_Passage shown:_

= = = = = = =

Marla Dixon was in the final stage of labor and ready to deliver a baby boy when the obstetrician arrived at her bedside at North Shore Medical Center in Miami.
It was not a high-risk pregnancy. But over the next 90 minutes, the doctor made a series of missteps that led to a tragic outcome for Dixon and her baby — and a $33.8 million malpractice judgment, according to a federal lawsuit.
The Miami Herald reports the verdict ruled he doctor ordered nurses to restart a drug to strengthen contractions, failed to perform a Cesarean section — and walked away from Dixon's room for long periods, once for an eight-minute phone call from his stockbroker.
The verdict was handed down by U.S. District Judge Robert Scola in late April.
By the time the baby was delivered on Dec. 2, 2013, he was blue in the face and his limbs were limp, according to the verdict handed down by U.S. District Judge Robert Scola. It took a medical team to revive the infant, named Earl, Jr., and by then he had severe brain damage from lack of oxygen, according to the lawsuit filed by Dixon and the boy's father, Earl Reese-Thornton, Sr.
The doctor, Dixon said later, blamed her for not pushing hard enough. He also tried to cover his tracks by falsifying the 19-year-old mother's medical record with a note that made it appear she had refused a C-section, according to the testimony of the nurse in charge of delivery.
"Not one time did he apologize," Dixon said of the doctor, whose name is Ata Atogho. "He didn't care. He kept going on with his lies. He blamed me."
Atogho did not respond to repeated phone calls and emails because he's on vacation, according to an assistant at Metro-Miami Obstetrics and Gynecology in North Miami Beach, where he works.
Lawyers for the U.S. Attorney's Office, which represented Atogho in the Dixon case because he worked for the federally funded Jessie Trice Community Health Center at the time, refused to comment.
But as Dixon would later find out, she was not the first parent to sue Atogho for seriously injuring a newborn he delivered in 2013.
Atogho delivered two babies that year who were permanently brain damaged, and a third who was disabled for life, according to lawsuits filed by the injured infants' mothers — all of whom were teen-aged moms receiving care at Jessie Trice, which serves many of Miami's low-income and uninsured residents.
Despite the verdict in Dixon's case, Atogho has not received a reprimand and no other disciplinary action has been taken against his Florida medical license for the incident. He's not personally liable for the $33.8 million judgment, either.
The U.S. government is on the hook for the money. Dixon and Reese-Thornton were able to sue the federal government because Atogho worked for a federally funded health clinic.

= = = = = = =

_Data provided:_
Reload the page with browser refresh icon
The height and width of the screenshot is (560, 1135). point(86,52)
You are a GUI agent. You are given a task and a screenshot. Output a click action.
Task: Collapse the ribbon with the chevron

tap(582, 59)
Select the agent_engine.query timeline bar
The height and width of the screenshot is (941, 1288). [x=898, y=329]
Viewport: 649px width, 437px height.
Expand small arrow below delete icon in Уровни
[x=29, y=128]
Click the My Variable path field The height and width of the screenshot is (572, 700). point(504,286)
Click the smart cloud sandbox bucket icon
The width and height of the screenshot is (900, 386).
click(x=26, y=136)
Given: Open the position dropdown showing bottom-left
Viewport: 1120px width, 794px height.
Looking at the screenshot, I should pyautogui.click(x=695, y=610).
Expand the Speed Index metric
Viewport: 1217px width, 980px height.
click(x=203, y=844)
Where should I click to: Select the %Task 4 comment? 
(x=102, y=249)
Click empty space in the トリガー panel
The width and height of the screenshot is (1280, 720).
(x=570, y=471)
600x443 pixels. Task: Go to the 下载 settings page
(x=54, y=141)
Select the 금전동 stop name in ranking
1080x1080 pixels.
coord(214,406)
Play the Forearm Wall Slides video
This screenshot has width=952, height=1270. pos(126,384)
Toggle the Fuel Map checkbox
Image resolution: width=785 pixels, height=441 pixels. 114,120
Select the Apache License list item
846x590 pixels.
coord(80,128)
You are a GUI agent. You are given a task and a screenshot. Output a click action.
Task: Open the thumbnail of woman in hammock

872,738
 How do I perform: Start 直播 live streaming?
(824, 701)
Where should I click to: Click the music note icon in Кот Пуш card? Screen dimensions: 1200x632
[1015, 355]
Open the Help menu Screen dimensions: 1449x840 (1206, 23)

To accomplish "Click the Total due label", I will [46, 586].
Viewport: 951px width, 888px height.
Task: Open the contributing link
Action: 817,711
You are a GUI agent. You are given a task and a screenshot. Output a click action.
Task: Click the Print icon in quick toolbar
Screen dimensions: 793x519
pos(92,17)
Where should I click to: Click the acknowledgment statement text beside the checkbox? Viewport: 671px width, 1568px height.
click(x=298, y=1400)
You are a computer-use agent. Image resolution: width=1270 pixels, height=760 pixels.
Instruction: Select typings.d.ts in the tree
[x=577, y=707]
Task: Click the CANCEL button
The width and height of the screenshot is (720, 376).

= = = = = = =

_Tasks to perform:_
• a. Answer these questions using the malpractice article:
(i) On what date was the baby delivered?
(ii) How old was the mother, according to the nurse's testimony?
(iii) Who is responsible for paying the $33.8 million judgment?
• b. Reproduce the malpractice article from "Atogho delivered two" to "funded health clinic.".

_Activity answers:_
• a.
(i) Dec. 2, 2013
(ii) 19
(iii) The U.S. government

• b.
Atogho delivered two babies that year who were permanently brain damaged, and a third who was disabled for life, according to lawsuits filed by the injured infants' mothers — all of whom were teen-aged moms receiving care at Jessie Trice, which serves many of Miami's low-income and uninsured residents.
Despite the verdict in Dixon's case, Atogho has not received a reprimand and no other disciplinary action has been taken against his Florida medical license for the incident. He's not personally liable for the $33.8 million judgment, either.
The U.S. government is on the hook for the money. Dixon and Reese-Thornton were able to sue the federal government because Atogho worked for a federally funded health clinic.